Using the Social Guest Satisfaction Solution, Kukler discovered that one of his restaurants, Southern City Kitchen Vinings, was getting reports of uncomfortable noise levels in a particular section of the store. After digging deeper into the situation, the restaurant determined that its sound system was working improperly. Kukler quickly fixed the problem and guest complaints ceased.

“We’re essentially answering the question, ‘How are we doing?’ But instead of using some of those traditional methods, like revenue and guest count,” Gambhir says, “we can point exactly to the fact that business has improved in the last two weeks because John, as a server, has been mentioned frequently and every time he’s been mentioned, a customer says that they’re going to come back.”

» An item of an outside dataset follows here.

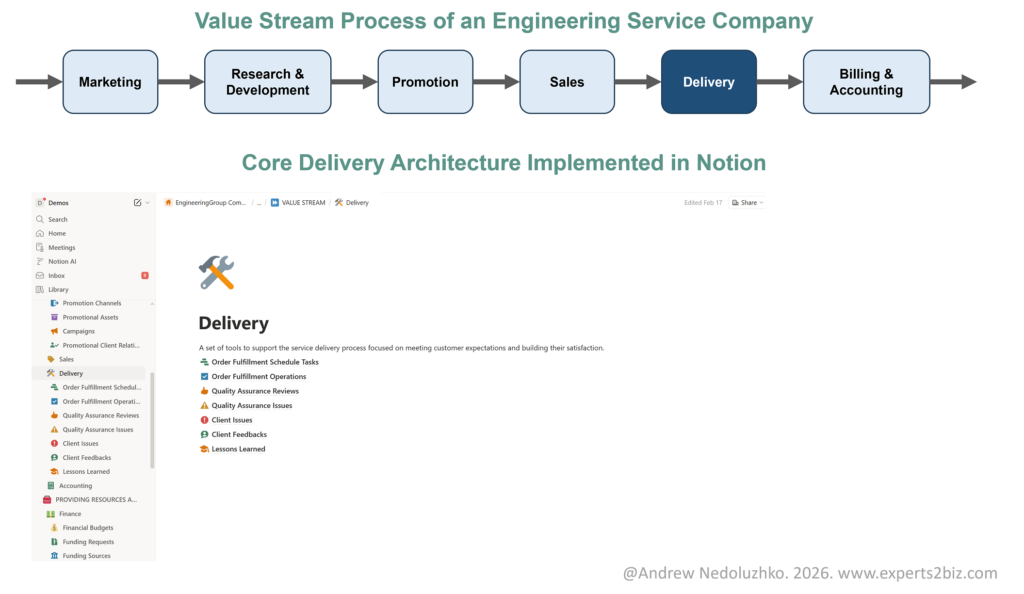Image resolution: width=1024 pixels, height=594 pixels.
Task: Click the home icon in the breadcrumb
Action: pos(169,203)
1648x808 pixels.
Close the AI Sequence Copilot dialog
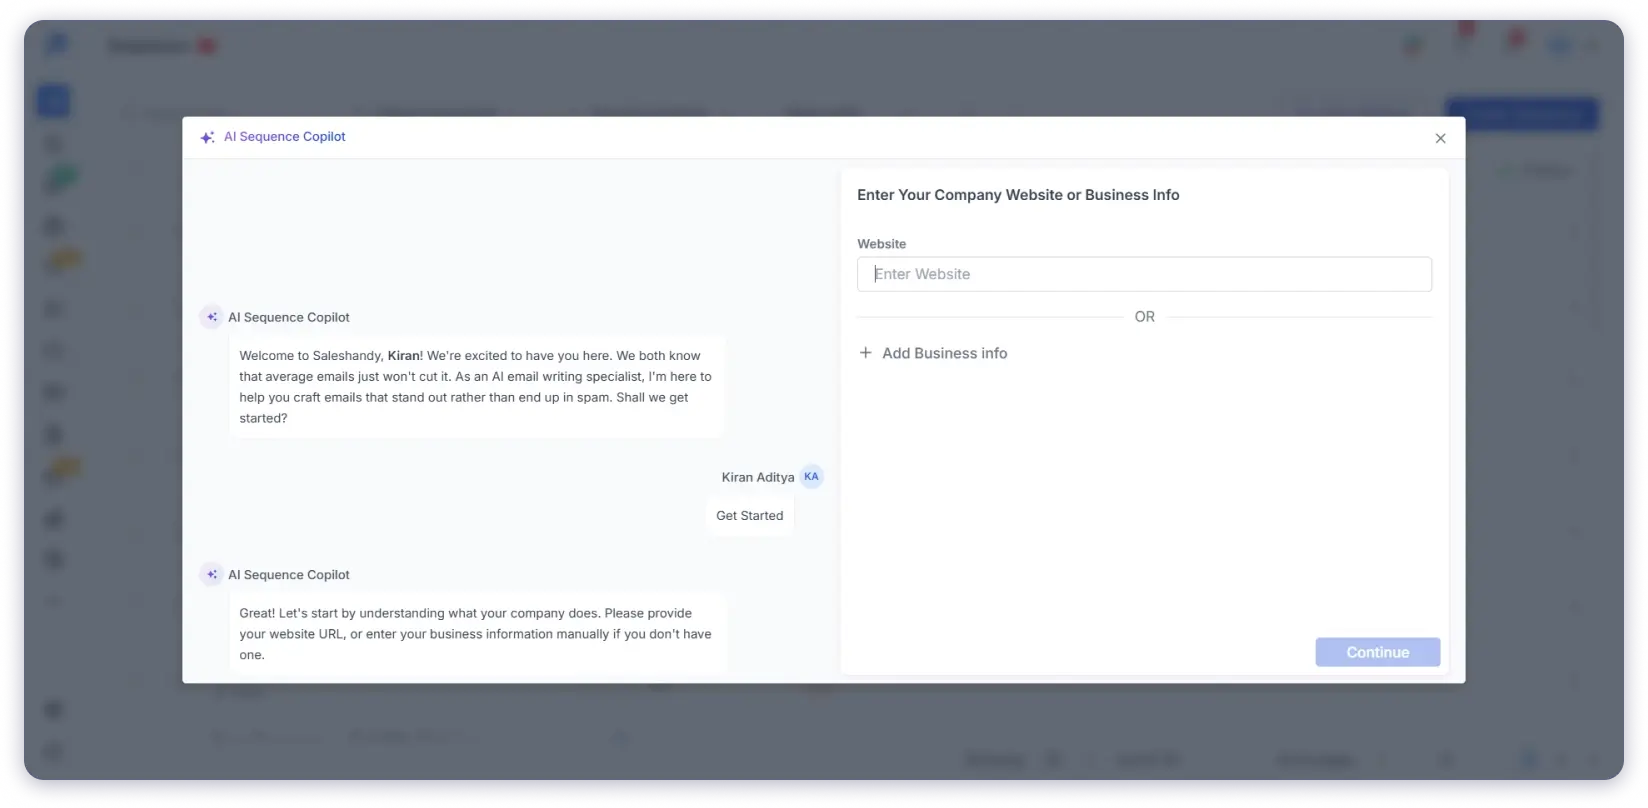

This kind of personalized guest feedback can help motivate staff to “go the extra mile” to get favorable comments from diners, Gambhir says.

“All of a sudden, as a waiter or waitress, my boss is now reading all this feedback that’s out there on the Web and paying attention to it,” he says, “and basically every transaction that I’m a part of as a waiter has a potential to go on the Web.”

And since more customers—now more than ever before—can read and post positive and negative opinions online, it’s becoming increasingly important to monitor what the guest is saying.

The newBrandAnalytics solution “creates a management tool for an operator to know what is being said, because a lot of people don’t voice their opinions” directly to the restaurant owner or operator, Kukler says.

“This gives us a place to hear those opinions and hopefully try to reconcile them.”